____ Data provided
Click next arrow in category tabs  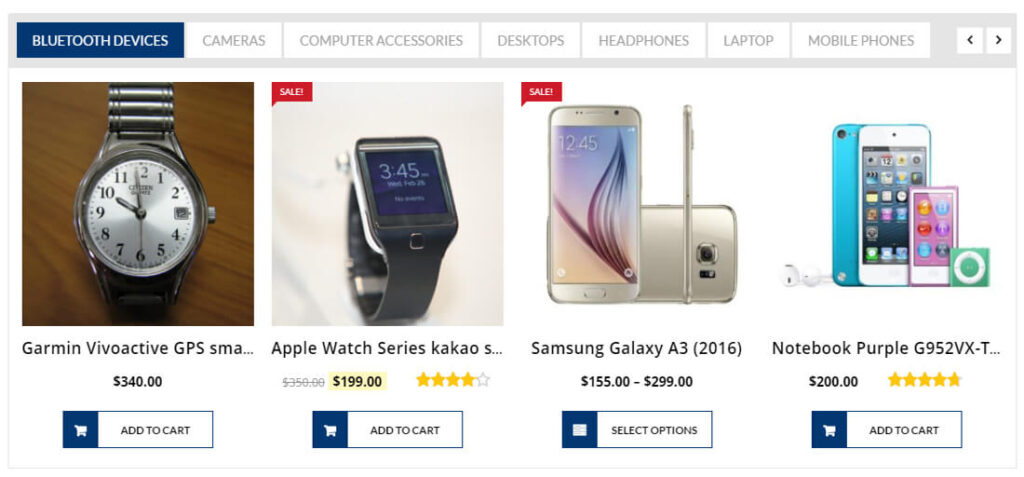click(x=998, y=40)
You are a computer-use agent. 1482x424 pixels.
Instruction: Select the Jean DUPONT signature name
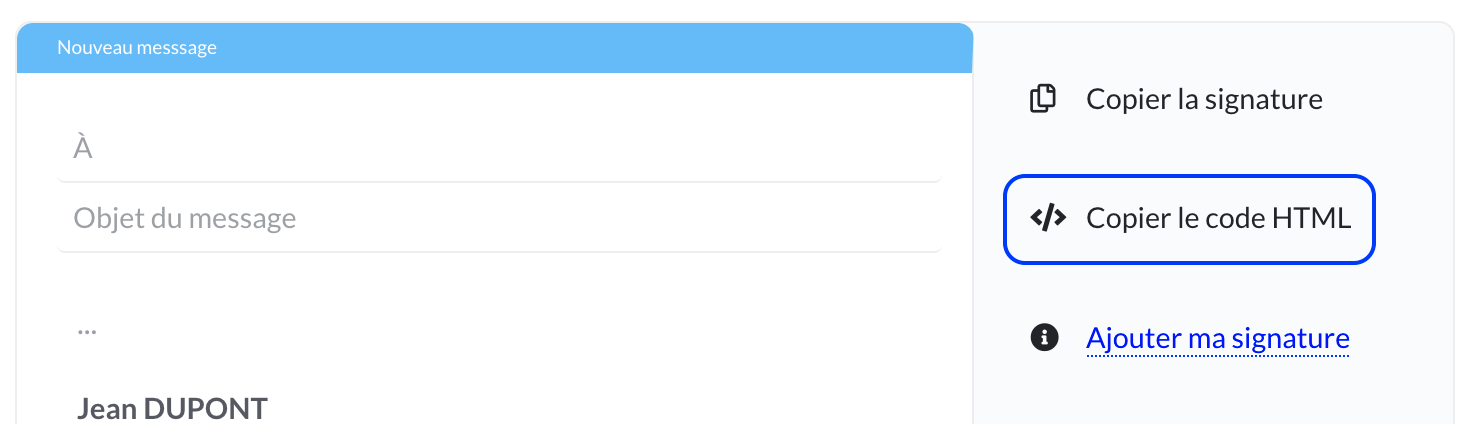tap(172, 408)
________
____ Data provided
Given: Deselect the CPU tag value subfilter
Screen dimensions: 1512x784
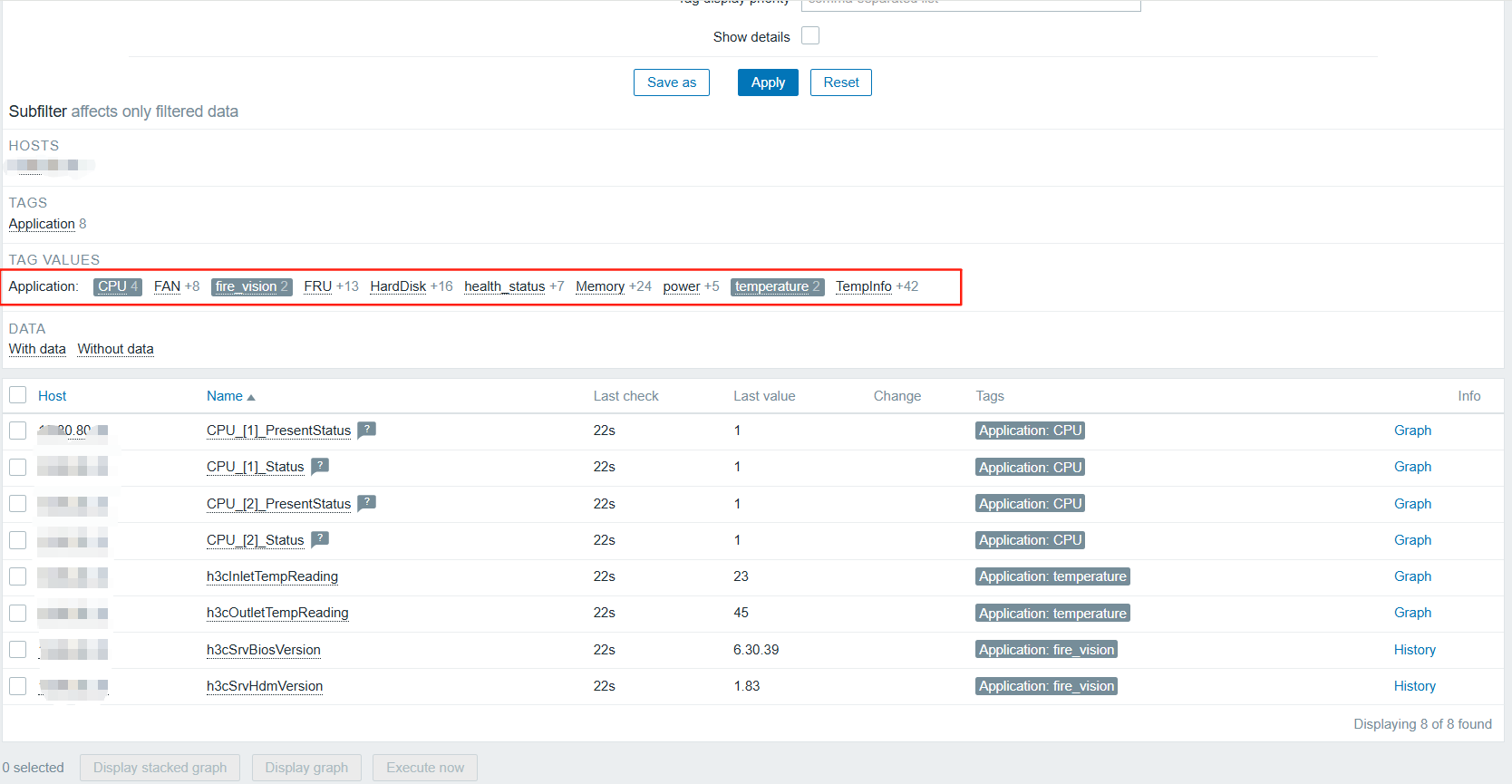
________
- Instructions for the task: Could you transcribe the entries above word for word, from the line with "Given: Deselect the CPU tag value subfilter" down to the line with "Screen dimensions: 1512x784", keeping both?

- Your solution:
Given: Deselect the CPU tag value subfilter
Screen dimensions: 1512x784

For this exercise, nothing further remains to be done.